The Indian rupee fell to a fresh all-time low of Rs15.5955 against the UAE dirham (Rs57.28 against $1) at 11.20am UAE time (7.20am GMT) on Friday, June 22, as lack of good news globally and a constantly deteriorating local economy puts more pressure on the emerging economy’s beleaguered currency.
Including today's decline, the rupee is now down 30 per cent since hitting a 52-week low of Rs11.998 against Dh1 on August 2, 2011.
This is being seen by non-resident Indians (NRIs) as an opportune time to remit record sums home, say experts, with local bankers in the UAE acknowledging a surge in personal loan applications from Indians due to the most favourable exchange rates ever.
According to a World Bank report on remittances, India is the world’s largest recipient of remittances – or money sent back home by its nationals working in a foreign land – with the country benefiting from a record $64 billion in 2011, a 10 per cent surge over the $58 billion that the country received in 2010.
An upward revision to flows to India in 2011 (by $5.8 billion) is primarily due to a weak rupee and robust economic activity in the Gulf Cooperation Council countries, which are major destinations of recent migrants,” the World Bank report said.
This year, in 2012, that figure is expected to reach at least $70 billion, believe analysts, with the rupee making successive lifetime lows in the past few months.
Anecdotally too, the evidence is stark.
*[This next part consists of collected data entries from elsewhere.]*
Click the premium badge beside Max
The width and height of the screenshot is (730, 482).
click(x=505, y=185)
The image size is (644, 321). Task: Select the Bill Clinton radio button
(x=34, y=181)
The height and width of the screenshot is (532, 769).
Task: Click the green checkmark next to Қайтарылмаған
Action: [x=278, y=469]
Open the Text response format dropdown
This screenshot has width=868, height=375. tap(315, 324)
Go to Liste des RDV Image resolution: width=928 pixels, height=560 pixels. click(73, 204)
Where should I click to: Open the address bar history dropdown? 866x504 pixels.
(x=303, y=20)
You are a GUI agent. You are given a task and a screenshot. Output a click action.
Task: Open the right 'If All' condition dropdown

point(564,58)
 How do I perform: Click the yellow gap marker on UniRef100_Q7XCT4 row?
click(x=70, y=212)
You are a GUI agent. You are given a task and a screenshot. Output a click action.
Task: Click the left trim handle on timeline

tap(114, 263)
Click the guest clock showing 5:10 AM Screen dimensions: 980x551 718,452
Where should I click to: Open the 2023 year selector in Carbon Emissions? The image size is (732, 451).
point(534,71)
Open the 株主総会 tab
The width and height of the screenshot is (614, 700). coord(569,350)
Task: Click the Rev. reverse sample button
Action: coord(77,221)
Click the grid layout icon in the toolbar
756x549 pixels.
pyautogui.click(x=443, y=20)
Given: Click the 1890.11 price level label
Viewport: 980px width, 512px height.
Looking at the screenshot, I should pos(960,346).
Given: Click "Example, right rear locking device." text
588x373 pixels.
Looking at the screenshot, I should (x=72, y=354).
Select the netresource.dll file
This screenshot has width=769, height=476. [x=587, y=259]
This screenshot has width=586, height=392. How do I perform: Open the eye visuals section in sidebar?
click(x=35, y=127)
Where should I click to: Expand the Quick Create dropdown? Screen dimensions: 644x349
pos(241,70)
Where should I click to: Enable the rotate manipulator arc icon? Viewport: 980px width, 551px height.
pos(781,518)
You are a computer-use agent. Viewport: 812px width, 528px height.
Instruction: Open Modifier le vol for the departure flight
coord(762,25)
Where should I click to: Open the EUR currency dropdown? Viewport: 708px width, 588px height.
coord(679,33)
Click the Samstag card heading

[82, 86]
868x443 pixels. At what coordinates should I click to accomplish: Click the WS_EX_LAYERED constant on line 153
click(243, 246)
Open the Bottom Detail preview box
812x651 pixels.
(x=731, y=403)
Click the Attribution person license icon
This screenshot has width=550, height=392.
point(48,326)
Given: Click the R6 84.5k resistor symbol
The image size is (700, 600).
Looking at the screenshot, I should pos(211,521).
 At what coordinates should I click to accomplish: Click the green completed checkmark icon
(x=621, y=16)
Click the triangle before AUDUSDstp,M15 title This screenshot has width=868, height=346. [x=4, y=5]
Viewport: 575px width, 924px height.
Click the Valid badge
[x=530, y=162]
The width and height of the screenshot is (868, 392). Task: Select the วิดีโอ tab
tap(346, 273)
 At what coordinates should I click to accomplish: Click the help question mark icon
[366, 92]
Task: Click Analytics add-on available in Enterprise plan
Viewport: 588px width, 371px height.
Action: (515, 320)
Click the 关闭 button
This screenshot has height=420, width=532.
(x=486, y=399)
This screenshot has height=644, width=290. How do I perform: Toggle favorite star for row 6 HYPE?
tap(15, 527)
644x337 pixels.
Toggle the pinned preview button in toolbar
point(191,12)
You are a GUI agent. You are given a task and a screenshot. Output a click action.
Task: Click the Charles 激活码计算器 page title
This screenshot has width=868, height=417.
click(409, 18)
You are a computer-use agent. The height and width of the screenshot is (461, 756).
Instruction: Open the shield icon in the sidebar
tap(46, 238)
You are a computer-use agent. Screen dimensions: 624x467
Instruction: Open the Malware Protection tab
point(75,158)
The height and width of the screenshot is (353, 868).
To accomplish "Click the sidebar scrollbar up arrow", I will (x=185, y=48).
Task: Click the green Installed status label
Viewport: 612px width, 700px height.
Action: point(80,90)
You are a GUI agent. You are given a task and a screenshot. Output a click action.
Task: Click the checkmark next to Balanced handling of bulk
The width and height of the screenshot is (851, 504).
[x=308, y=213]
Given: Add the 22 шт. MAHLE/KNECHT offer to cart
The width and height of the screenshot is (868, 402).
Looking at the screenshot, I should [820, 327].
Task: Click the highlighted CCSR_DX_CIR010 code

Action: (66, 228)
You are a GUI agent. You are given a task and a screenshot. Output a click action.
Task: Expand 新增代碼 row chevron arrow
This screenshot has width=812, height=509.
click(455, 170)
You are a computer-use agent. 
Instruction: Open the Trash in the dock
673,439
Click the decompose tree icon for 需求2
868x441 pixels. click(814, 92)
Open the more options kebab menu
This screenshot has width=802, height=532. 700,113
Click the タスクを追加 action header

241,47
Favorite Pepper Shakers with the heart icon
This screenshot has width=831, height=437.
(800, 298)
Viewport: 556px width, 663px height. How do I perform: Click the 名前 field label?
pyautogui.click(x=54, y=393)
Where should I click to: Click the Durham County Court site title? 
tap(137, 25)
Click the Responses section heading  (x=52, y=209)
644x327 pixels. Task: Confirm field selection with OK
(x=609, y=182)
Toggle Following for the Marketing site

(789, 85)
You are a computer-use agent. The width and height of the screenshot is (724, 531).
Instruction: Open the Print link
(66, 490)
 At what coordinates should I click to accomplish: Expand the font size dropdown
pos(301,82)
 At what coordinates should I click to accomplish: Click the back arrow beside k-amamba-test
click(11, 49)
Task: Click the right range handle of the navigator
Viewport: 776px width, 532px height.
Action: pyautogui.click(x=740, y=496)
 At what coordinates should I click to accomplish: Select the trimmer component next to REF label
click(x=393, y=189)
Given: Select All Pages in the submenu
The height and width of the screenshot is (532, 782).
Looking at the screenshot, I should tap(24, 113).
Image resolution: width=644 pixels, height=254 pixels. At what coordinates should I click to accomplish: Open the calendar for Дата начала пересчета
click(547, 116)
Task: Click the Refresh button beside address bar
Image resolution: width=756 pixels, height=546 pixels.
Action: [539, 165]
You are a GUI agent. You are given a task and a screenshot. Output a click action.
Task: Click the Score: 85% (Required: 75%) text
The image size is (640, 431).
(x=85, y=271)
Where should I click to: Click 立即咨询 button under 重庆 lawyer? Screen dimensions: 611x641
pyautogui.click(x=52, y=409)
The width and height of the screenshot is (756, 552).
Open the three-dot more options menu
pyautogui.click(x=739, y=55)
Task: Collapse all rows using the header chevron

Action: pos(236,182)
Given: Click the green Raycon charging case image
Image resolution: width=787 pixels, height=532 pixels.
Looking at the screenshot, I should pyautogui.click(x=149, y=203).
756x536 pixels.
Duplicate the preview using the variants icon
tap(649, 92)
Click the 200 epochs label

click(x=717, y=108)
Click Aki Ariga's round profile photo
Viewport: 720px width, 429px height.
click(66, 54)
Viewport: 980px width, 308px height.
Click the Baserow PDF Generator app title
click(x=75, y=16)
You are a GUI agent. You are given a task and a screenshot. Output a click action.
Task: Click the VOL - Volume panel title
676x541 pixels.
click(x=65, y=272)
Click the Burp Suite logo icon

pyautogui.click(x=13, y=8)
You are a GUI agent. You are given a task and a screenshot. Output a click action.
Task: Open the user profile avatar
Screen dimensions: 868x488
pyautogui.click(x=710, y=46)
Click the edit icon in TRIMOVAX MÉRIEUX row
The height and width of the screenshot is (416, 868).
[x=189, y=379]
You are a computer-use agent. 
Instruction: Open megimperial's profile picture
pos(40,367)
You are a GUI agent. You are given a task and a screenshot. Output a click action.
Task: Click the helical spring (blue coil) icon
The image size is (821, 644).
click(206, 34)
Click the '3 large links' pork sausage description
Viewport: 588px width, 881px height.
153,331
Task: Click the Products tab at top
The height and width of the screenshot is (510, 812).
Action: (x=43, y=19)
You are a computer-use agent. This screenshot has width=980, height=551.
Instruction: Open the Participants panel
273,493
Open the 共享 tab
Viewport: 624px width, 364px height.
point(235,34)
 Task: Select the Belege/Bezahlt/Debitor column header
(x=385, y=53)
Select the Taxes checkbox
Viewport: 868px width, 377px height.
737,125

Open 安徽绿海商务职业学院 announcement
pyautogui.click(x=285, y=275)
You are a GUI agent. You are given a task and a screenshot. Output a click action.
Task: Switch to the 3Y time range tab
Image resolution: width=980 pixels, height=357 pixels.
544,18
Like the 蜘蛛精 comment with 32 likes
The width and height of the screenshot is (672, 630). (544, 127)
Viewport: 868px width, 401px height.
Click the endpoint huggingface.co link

Emirates 24/7 visited a couple of foreign exchange remittance houses this morning and witnessed swelling queues, comprising mostly Indian nationals, getting in line to remit money thanks to the better-than-ever exchange rates.
Market traders and forex experts believe that rupee could slide further should confidence in the domestic economy deteriorate, or if the global risk environment worsens.
Traders said the Reserve Bank of India (RBI), the country’s central bank, intervened though at a smaller scale this morning by selling US dollars to support the battered currency. "The RBI was seen selling dollars from 56.40 rupee levels. It seemed like mild selling," newswire Reuters quoted an unnamed state-run bank dealer as saying.
“The Indian rupee continued to weaken against the US dollar last week. The weakness came on the back of the RBI’s decision to keep the interest rates and cash reserve ratio unchanged. A Fitch downgrade of the country’s sovereign outlook also hurt the rupee,” said Subhash Gangadharan, currency analyst with HDFC Securities, in his weekly currency update on Tuesday.
With uncertainty looming in the global economic domain, emerging market currencies, especially the Indian rupee, are likely to be hit hard if the inflow of bad news continues unabated.
“In case of severe deterioration in the global investor risk appetite, the most likely immediate impact would be a sharp depreciation of the rupee and a steep fall in the equities. Other asset classes would also come under a lot of strain,” said Gangadharan.
Adding to the flow of bad news is the shortage of US dollar supply in India, something that can have an immediate impact on the Asian currency.
“Dollar shortage in the inter-bank market could become severe as there would be a flight of capital and inter-banking funding markets could freeze for some time, like during the Lehman crisis, the previous most severe market dislocation in 2008. Rupee liquidity would also be squeezed, as the RBI would have to intervene aggressively and sell dollars to stem the pressure on the rupee,” said Gangadharan.
“We may re-test recent record lows as soon as by the end of this week, and hence need to watch out for RBI, unless we get some positive moves from the government,” he added.
“The economic impact on India of the euro zone troubles would be particularly severe at a time when growth is already slowing. Export demand would shrink as external demand has a close correlation to world trade growth. Global trade contraction is highly likely in the event of synchronised recession in major global economies,” he explained.
“Investment cycle in India would be hampered severely and even domestic consumption would be adversely impacted on account of a loss of confidence,” he added.